Okay, so remember back a few weeks ago when I posted my summer reading list? I’ve been trying to get through Elizabeth Bowen’s The House in Paris because one of my online book groups is reading it this month, but I am not digging it. At all.
I’m not sure who nominated this selection, or why, but the book reminds me of something I’d have to read for an 18th century novel course at university. Given that it was published in 1935, I think there’s something amiss there. These characters are straight-up period drama types, with their emotional outbursts tempered by characteristic English politeness. In a word: UGH. I hate this type of writing, and I hate period dramas, and I hate people who think that breaking a novel into “present, past, present” is somehow “experimental.” Yeah, maybe for 1935, but not for 2012. Get over it. Most of us have seen a Quentin Tarantino movie that screws with time; this is not challenging or unique.

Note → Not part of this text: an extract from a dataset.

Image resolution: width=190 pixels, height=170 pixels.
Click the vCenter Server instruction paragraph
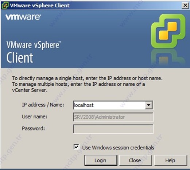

And yes, I just compared this author to Quentin Tarantino, where QT came out on top. Are you feeling the love?
I wanted to dig this book, because Paris holds a very romantic, beautiful little place in my mind, and I thought this book would conjure up something along those lines. But instead, it is just making me hate the type of English assholes who can fritter their summers away in Paris and then head back to merry olde when they have to put their noses back to the grindstone come September. Screw you wankers; *I* want to be frittering my time away in France and then sighing with melancholy about returning to the “real” world just across the pond, okay?!

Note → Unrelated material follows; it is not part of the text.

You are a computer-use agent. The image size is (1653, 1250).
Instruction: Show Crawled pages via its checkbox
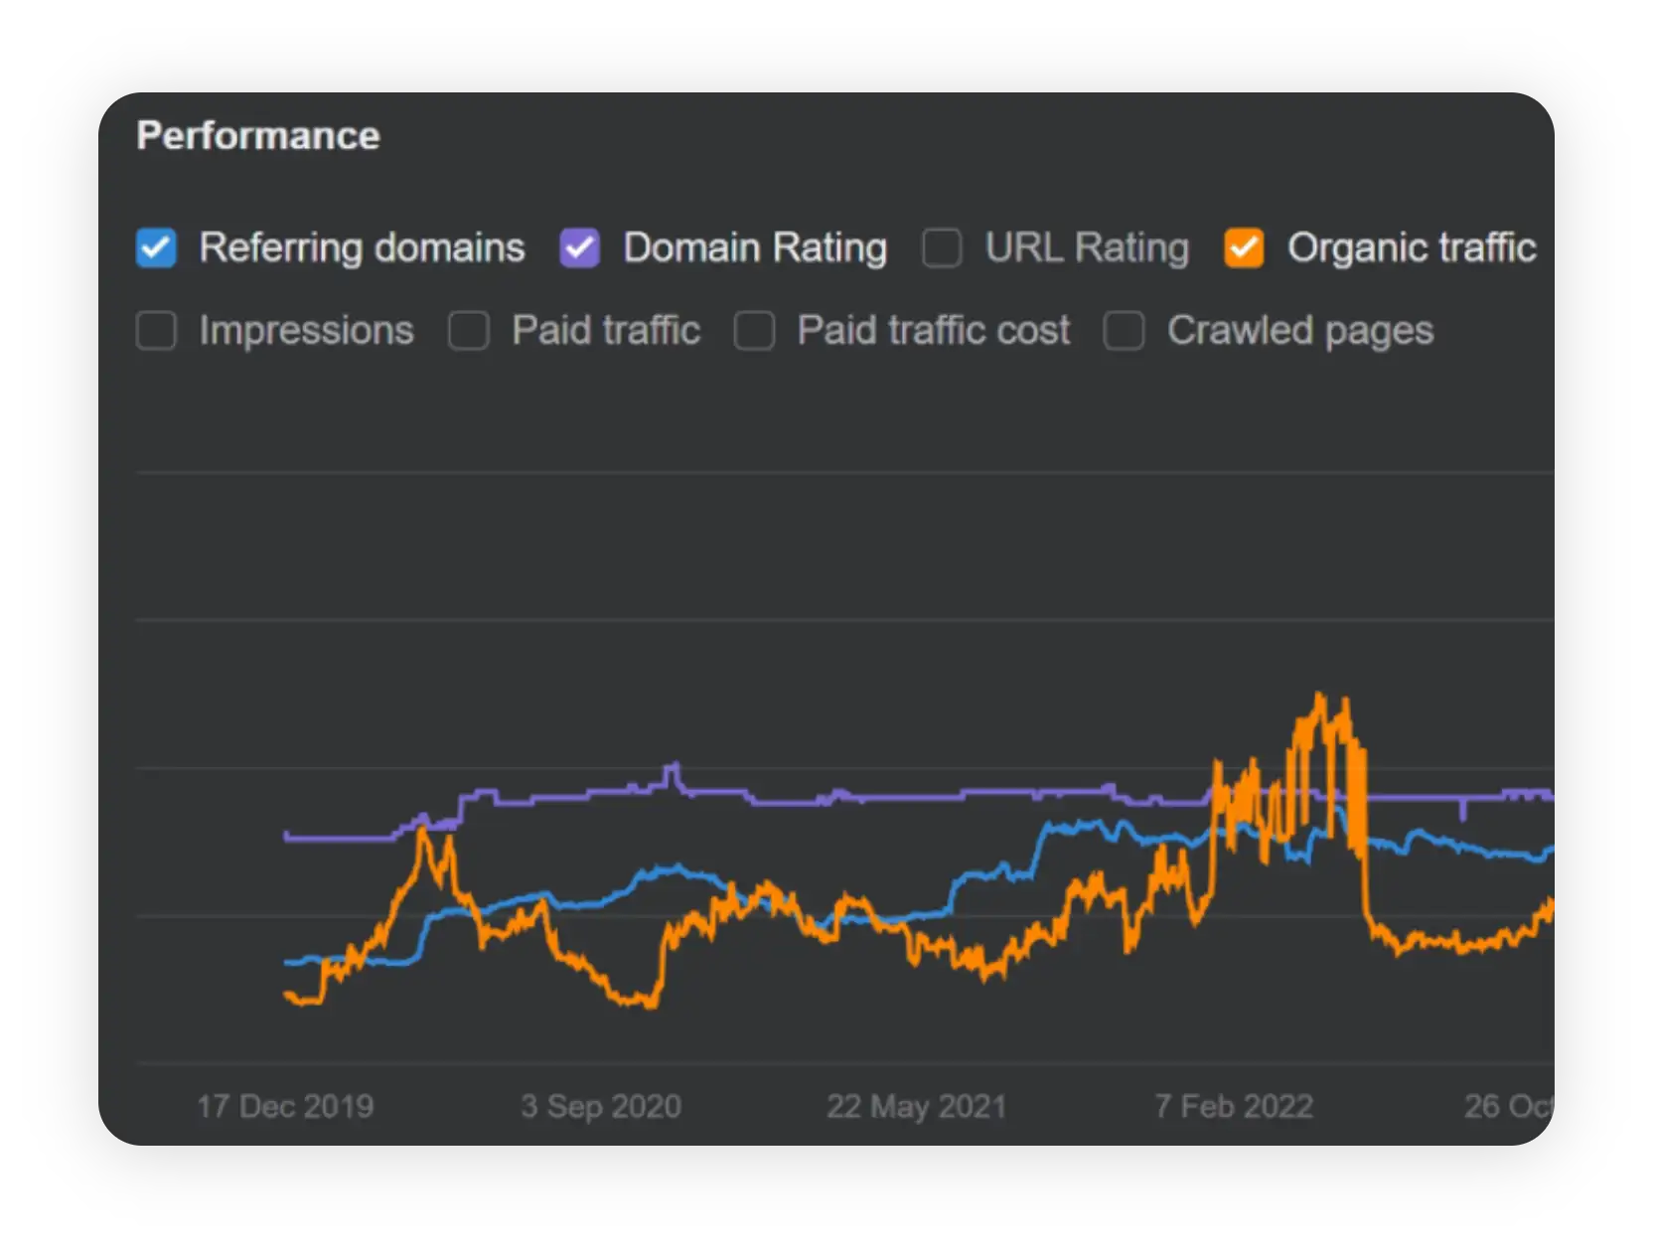(1125, 331)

Seriously, Europeans just do not know how good they’ve got it with all those cultures just a train ride away. Can I trade my American passport for an Italian one? Belgian? Swiss? Anything? Bueller??

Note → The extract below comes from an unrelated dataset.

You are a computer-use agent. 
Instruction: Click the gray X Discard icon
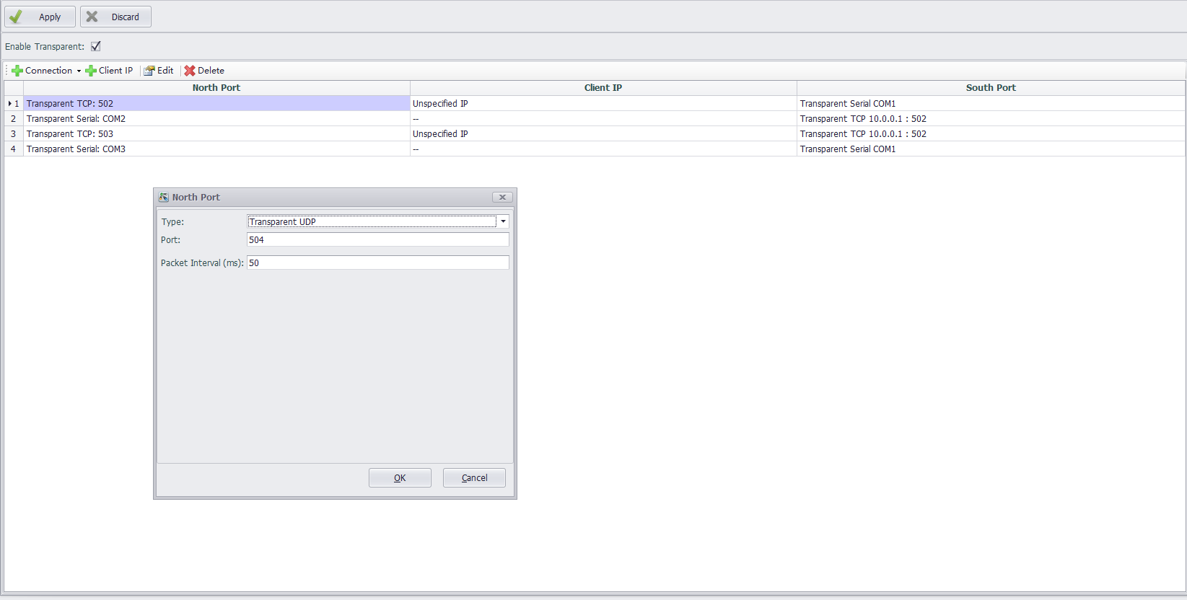tap(92, 17)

Anyway, I think I am going to have to drop this book from my list, since it is really not doing anything for me, and I can’t see slogging through the rest of it. I’m only on page 72, and all of these characters are getting on my nerves. Why torture myself where there are plenty of good books to be read instead?
I’m dropping this and replacing it with Elissa Schappell’s Blueprints for Building Better Girls unless someone can make a truly compelling argument in favor of Elizabeth Bowen’s brilliance. Ready? Go!
P.S. This blog post on a blog called Outmoded Authors is kind enough to give an overview of the action, but I am mainly linking to it because OUTMODED is the key word. Blech.